Coba Anda nyanyikan lirik diatas sesuai reff lagu “mau dibawa kemana” dari band Armada. Dan saya kira Anda akan suka menyanyikannya, sama seperti saya.

Sepotong lirik diatas seolah menyadarkan saya untuk mengingat kembali kasus seharga 6.7 trilyun itu, ya benar, kasus yang belum jelas penyelesaiannya (dan saya kira sulit menyelesaikannya), kasus Century.

Kasus Bank Century akhir-akhir ini seolah tenggelam dari peredaran dan terkubur dengan isu-isu yang lebih hot lainnya seperti mafia pajak, reformasi birokrasi, dan lain sebagainya. Jika dianalogikan dengan konteks peradaban, Bank Century inii seperti peradaban Inca-Maya di Meksiko sana, yang terkubur usia, yang telah renta habis termakan zaman karena terkubur peradaban-peradaban baru lainnya -isu-isu baru.red.

Seperti yang kita ketahui, kasus Bank Century cenderung saat ini seperti bola liar yang tidak ada habisnya. Hak angket yang telah dikeluarkan DPR RI terhadap kasus ini menunjukkan bahwa banyak pejabat negara terancam impeachment. Jika beranjak dari UU No. 27 tahun 2009 mengenai MPR, DPR, DPD, dan DPRD, konsekuensi dari dikeluarkannya hak angket adalah keluarnya hak menyatakan pendapat. Inilah yang menjadi permasalahan bersama ketika hak menyatakan pendapat DPR baru dapat dikeluarkan apabila mendapat persetujuan dari rapat paripurna DPR yang dihadiri paling sedikit 3/4 (tiga perempat) dari jumlah anggota DPR yang hadir.

Disisi lain, ada tuntunan kuorum persetujuan hak menyatakan pendapat diturunkan menjadi 50% plus 1 atau 2/3 (dua pertiga) dari jumlah anggota DPR yang hadir melalui judicial review UU No. 27 tahun 2009 ke Mahkamah Konstitusi. Inilah inti permasalahannya, ketika ada perdebatan diantara stakeholders yang ada seperti partai yang berkuasa, partai oposan, LSM, dan DPR sendiri yang menyebabkan kasus ini seperti tidak ada ujungnya.
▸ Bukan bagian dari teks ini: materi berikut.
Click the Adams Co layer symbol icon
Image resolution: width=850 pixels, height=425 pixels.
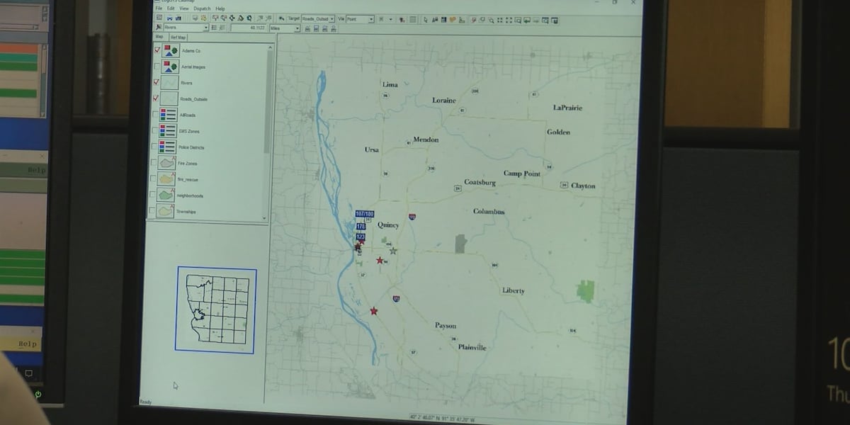click(x=169, y=51)
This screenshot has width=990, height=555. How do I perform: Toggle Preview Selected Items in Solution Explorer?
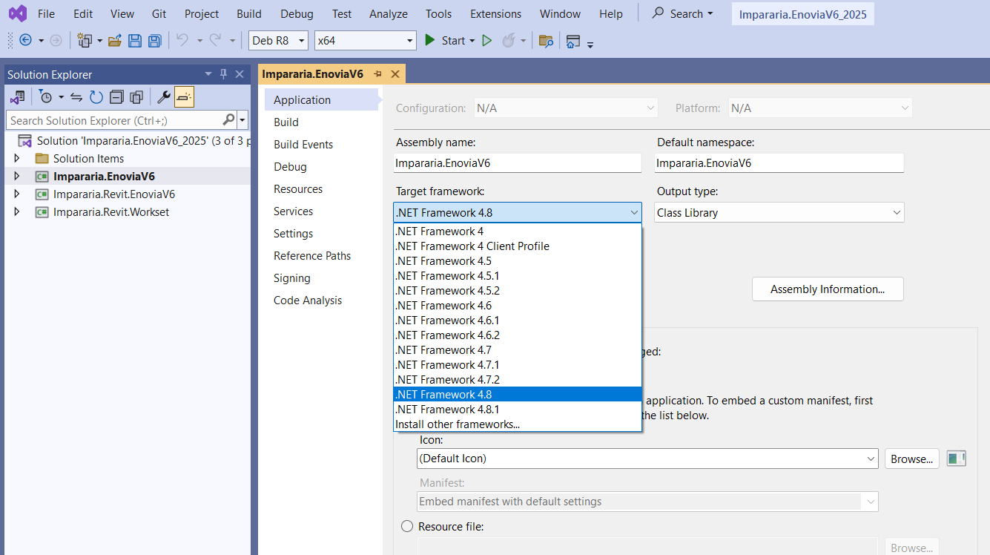pyautogui.click(x=183, y=96)
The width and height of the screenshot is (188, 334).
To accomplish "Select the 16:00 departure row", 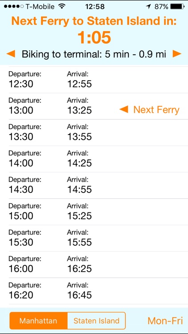I will (94, 265).
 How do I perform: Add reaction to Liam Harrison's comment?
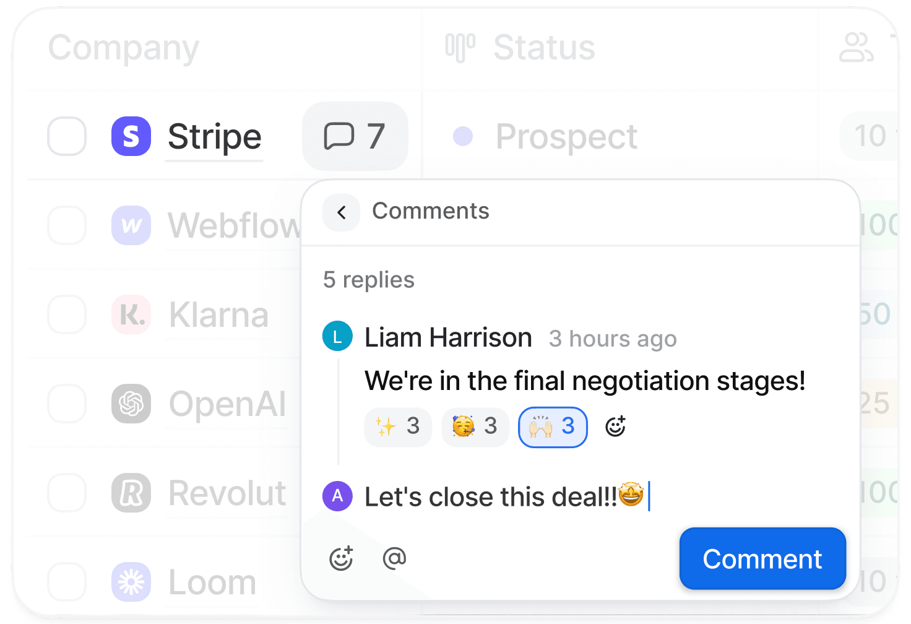point(615,427)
Sedang mahasiswa? saya kira mereka masih saya berdiam diri, yang seolah-olah sibuk dengan urusan sendiri. Saya disini tidak tendensius, tidak menyebut mahasiswa dari perguruan tinggi mana. Yang ingin saya sampaikan disini adalah ketika peran mahasiswa sebagai kontrol mulai dipertanyakan. Coba Anda bayangkan, terlebih jika Anda mulai memikirkan, apa jadinya jika mahasiswa yang katanya independen mulai mengurangi kualitas dirinya sebagai kontrol pemerintah. Jika melihat konstelasi politik saat ini terlebih untuk kasus ini, saya kira banyak kepentingan yang bermain disini. Kebanyakan dari mereka adalah LSM-LSM yang saya katakan busuk karena kepentingan pragmatis mereka. Ada yang menuntut Sri Mulyani-Boediono turun, ada yang menuntut SM atau B saja yang turun, ada juga yang menyokong mereka untuk tidak turun, dan atau yang lebih ekstim lagi, keapatisan dengan kasus ini.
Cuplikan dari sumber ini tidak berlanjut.